I'm a big fan of writer Roxane Gay—she has a knack for coolly distilling complex issues into their simplest, most essential components—and she just published a smart piece on Salon about the way magazine trend pieces handle gender:
Every day we are presented with a breathless article about the choices women make as if these choices are intrinsically bound with grand revelation. Women love sex or hate sex. They want kinky sex or casual sex or prefer straight missionary style. They fake orgasms. They don’t. They want children. They don’t. They exercise or drink or eat exotic foods while pregnant or don’t. They breastfeed or don’t (cf. the infamous Time breastfeeding cover). They co-sleep with their children or don’t. They enter this field or that (or they fail or succeed in “having it all”). Each of these inquiries treats women as anthropological subjects, heretofore unknowable when, in fact, women are just as unique and common as men.

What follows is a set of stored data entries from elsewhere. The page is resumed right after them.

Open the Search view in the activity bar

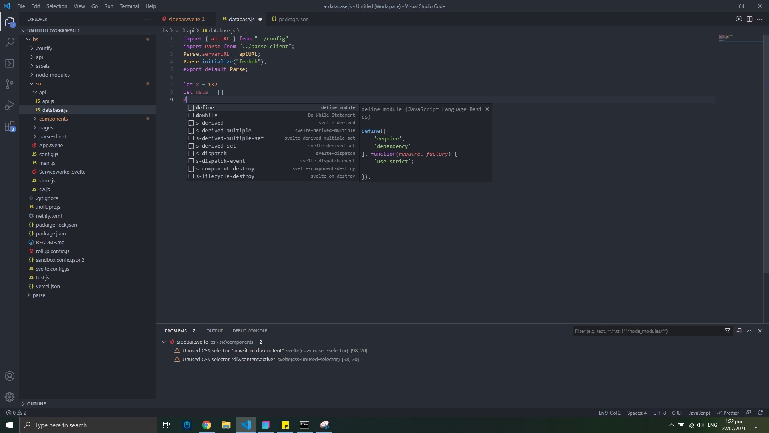click(x=9, y=42)
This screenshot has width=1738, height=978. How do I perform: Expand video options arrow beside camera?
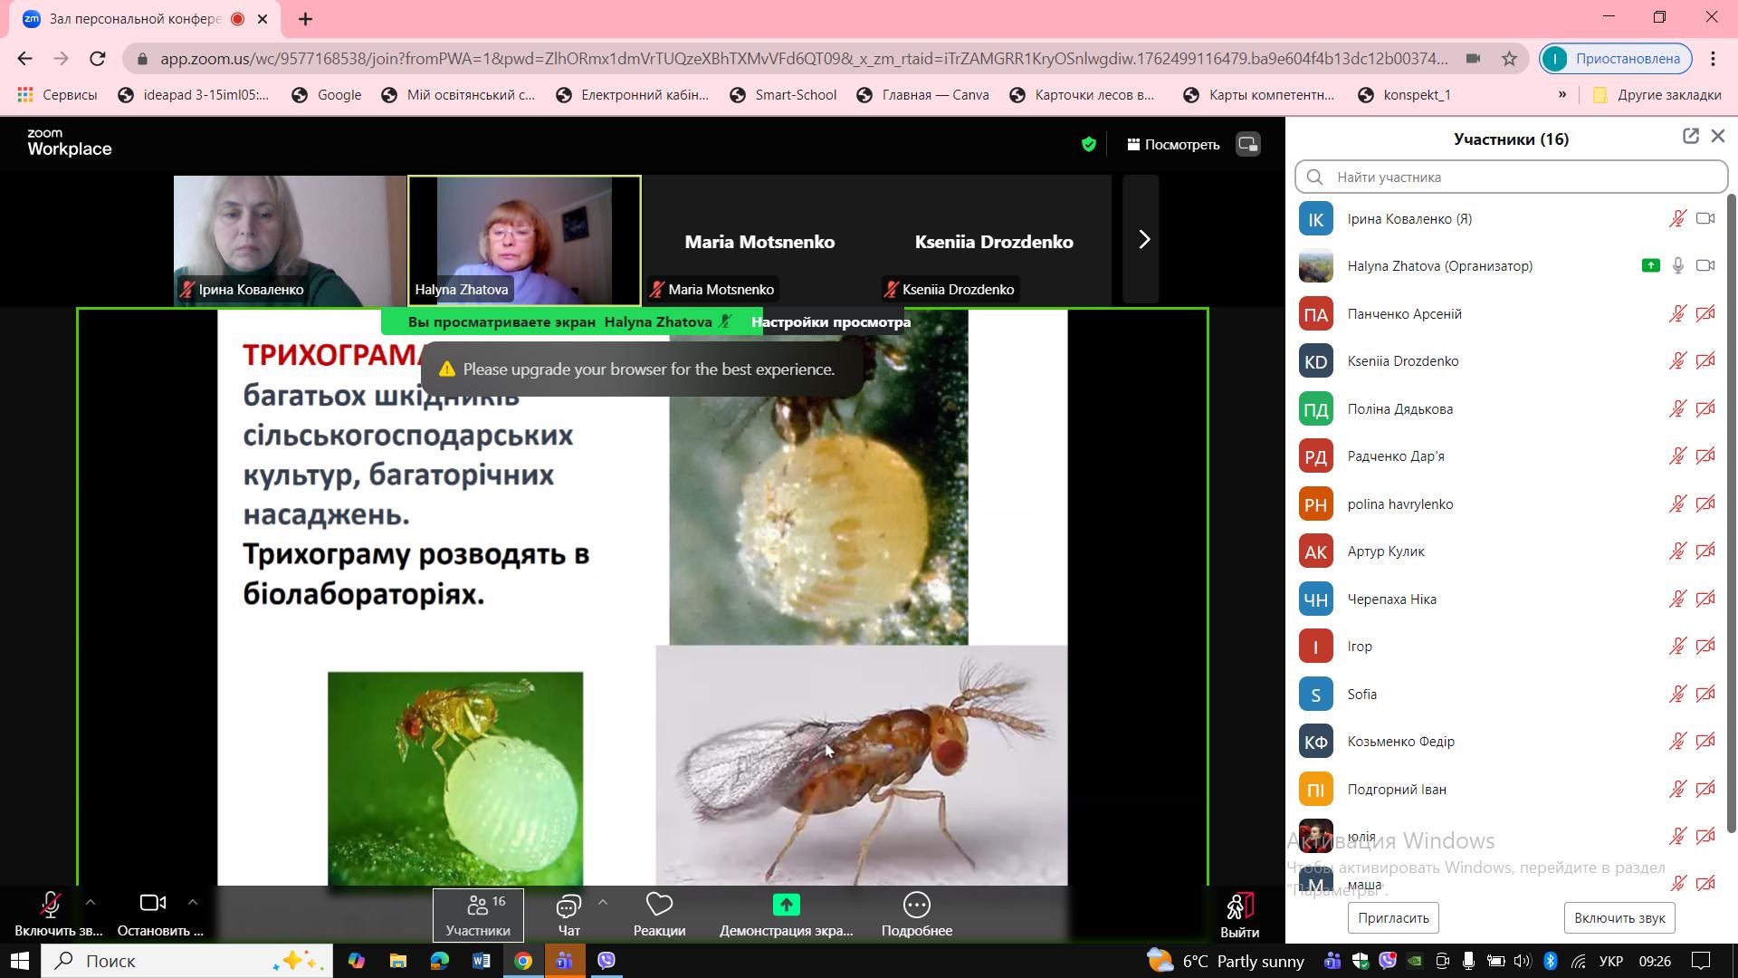(192, 902)
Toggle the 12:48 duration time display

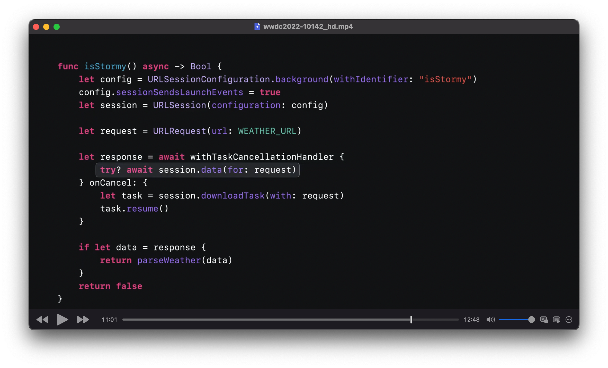pyautogui.click(x=471, y=320)
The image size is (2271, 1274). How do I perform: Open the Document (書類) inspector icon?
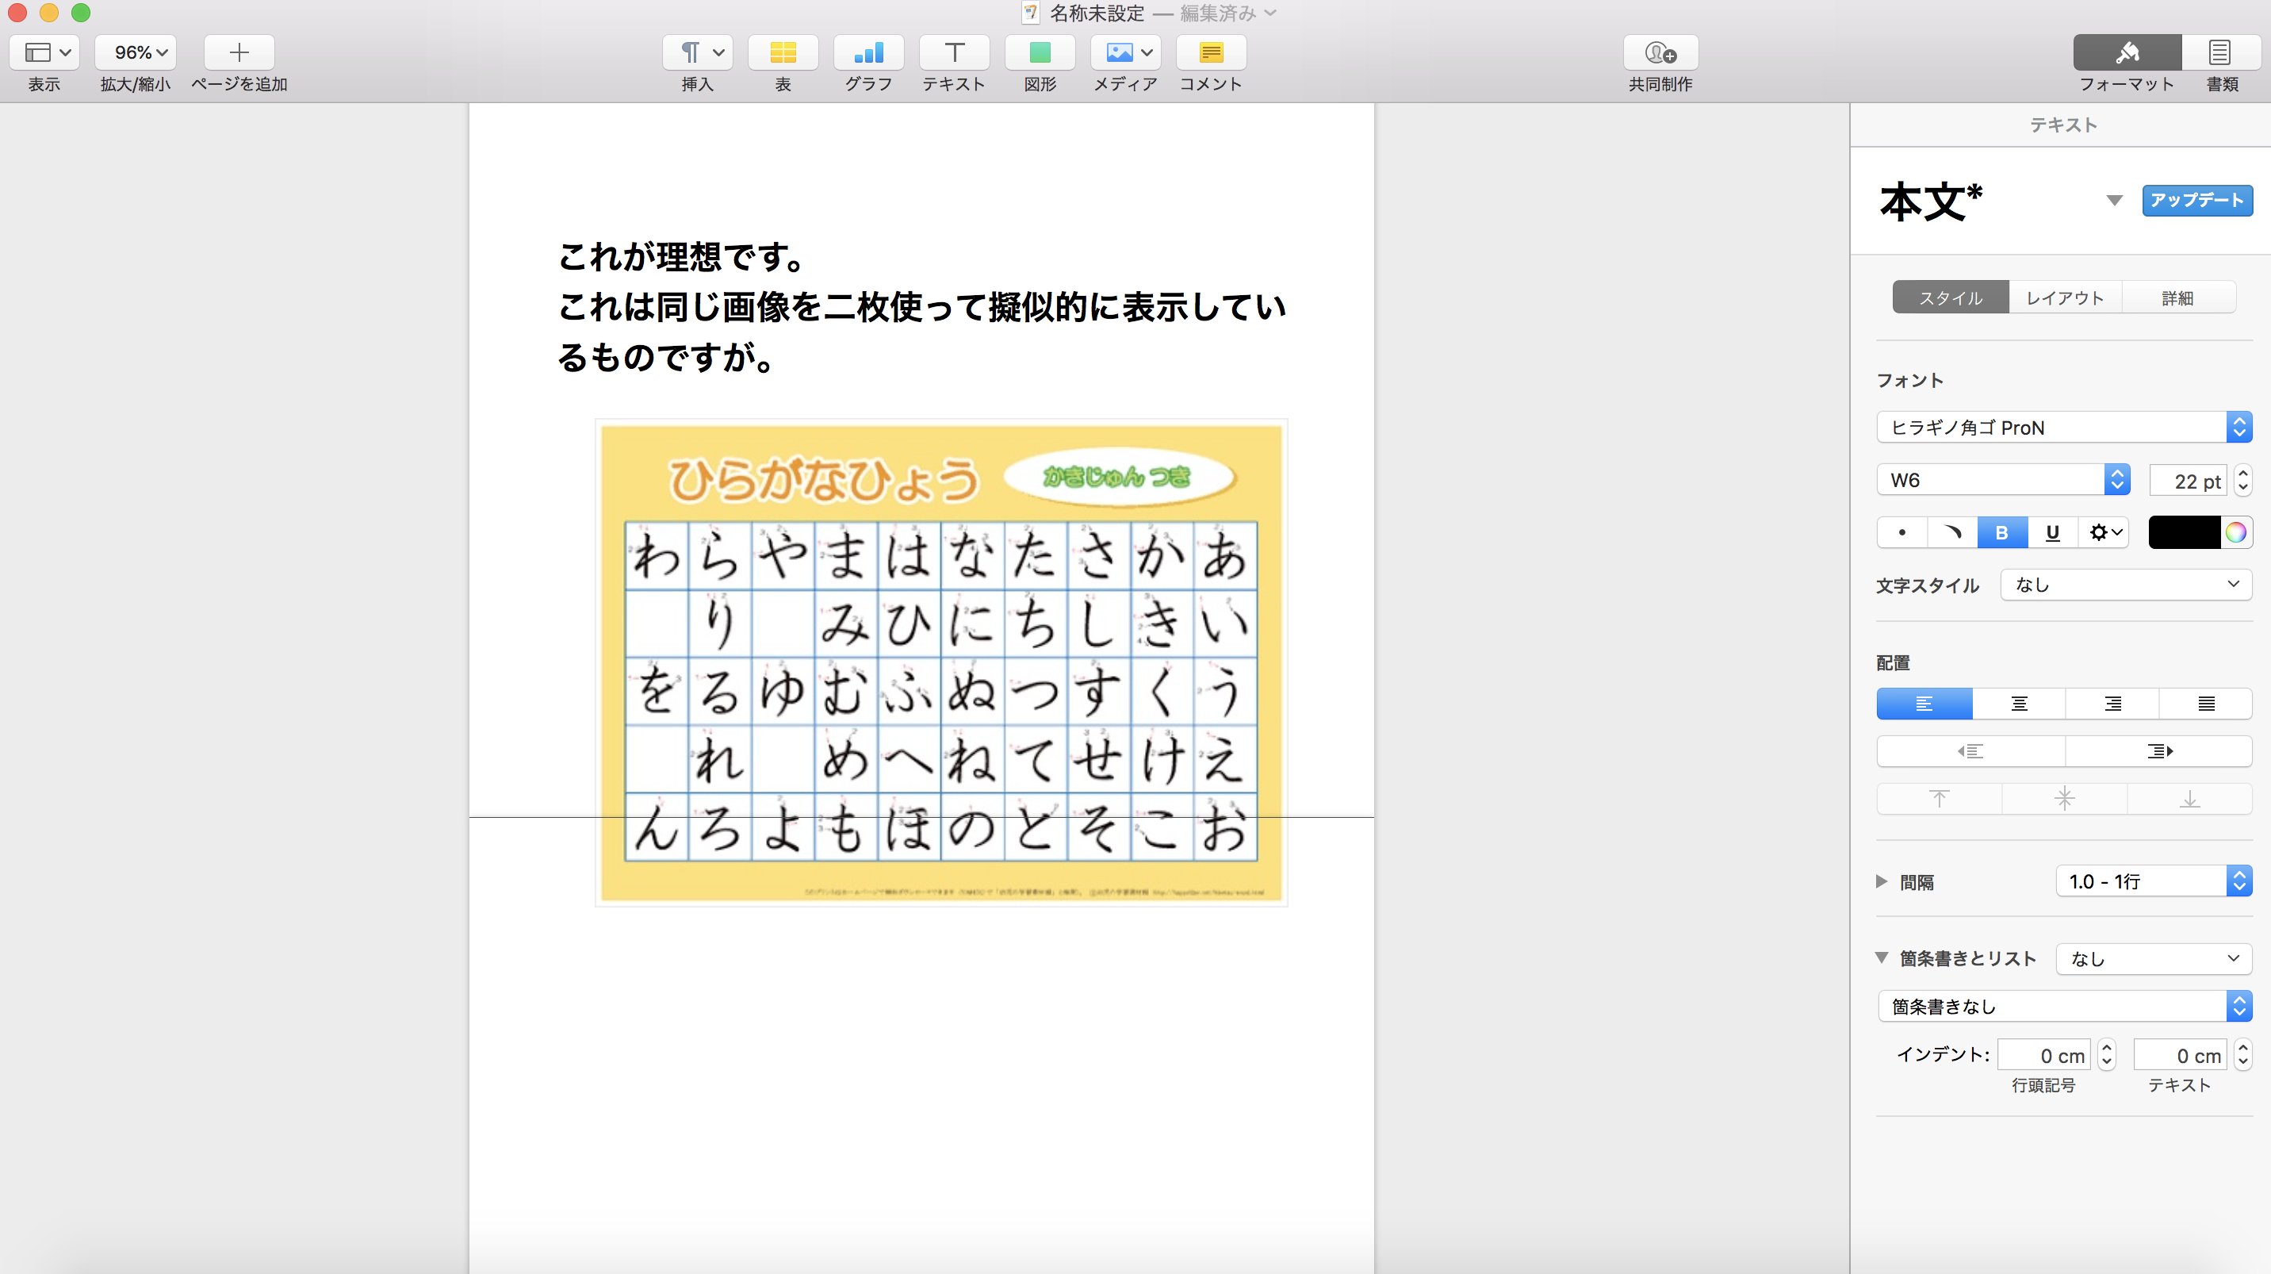point(2220,53)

I think this is exactly right. I'm familiar with the feeling, after reading an article about how I should or shouldn't have a baby, should or shouldn't marry young (haha too late), that the author of the article is trying to contextualize my experiences for me, to tell me something about my life that I don't already know. But I do know, because I'm living it. Or, Gay puts it:
Women are a cultural mystery that must be solved, and solutions are often advanced through trend journalism.
It's a great piece, and worth a read.